Work item> Find the line with "Image resolution: width=828". Transcribe it and each later line of the data exactly, up to and including the last.

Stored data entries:
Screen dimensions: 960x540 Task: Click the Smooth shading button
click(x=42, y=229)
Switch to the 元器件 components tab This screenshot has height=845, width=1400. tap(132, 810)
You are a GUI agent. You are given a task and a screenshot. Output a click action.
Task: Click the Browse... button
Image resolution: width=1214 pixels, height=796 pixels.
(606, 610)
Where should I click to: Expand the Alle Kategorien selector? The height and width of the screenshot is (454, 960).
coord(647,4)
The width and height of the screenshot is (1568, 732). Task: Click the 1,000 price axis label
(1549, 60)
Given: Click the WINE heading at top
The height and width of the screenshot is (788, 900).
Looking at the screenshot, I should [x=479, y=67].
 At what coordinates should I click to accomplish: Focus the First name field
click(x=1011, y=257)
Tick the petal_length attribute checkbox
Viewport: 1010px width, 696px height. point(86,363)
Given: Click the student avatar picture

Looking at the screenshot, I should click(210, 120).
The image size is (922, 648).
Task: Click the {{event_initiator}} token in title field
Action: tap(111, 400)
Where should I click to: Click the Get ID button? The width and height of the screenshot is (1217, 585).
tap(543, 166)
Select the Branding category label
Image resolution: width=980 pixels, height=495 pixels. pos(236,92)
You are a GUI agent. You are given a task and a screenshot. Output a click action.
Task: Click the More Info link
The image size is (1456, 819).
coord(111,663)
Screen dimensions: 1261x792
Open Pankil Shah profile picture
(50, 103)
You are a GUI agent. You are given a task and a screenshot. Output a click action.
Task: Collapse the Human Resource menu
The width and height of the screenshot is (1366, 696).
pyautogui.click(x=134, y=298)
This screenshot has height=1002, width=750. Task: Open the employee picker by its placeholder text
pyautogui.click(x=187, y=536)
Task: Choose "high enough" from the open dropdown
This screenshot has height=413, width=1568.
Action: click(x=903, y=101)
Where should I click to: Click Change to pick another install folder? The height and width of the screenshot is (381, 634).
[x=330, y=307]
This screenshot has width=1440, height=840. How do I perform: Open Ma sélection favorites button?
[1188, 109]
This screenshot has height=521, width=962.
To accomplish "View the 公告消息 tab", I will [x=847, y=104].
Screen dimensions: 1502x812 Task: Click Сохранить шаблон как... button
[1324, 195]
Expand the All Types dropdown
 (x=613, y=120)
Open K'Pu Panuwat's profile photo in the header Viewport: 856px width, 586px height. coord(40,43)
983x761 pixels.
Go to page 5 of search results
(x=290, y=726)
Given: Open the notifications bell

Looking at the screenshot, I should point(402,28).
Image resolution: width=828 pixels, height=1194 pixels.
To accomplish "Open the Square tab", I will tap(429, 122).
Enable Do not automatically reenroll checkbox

Task output>
Image resolution: width=828 pixels, height=1194 pixels.
To accomplish "Open the Square tab", I will tap(429, 122).
Enable Do not automatically reenroll checkbox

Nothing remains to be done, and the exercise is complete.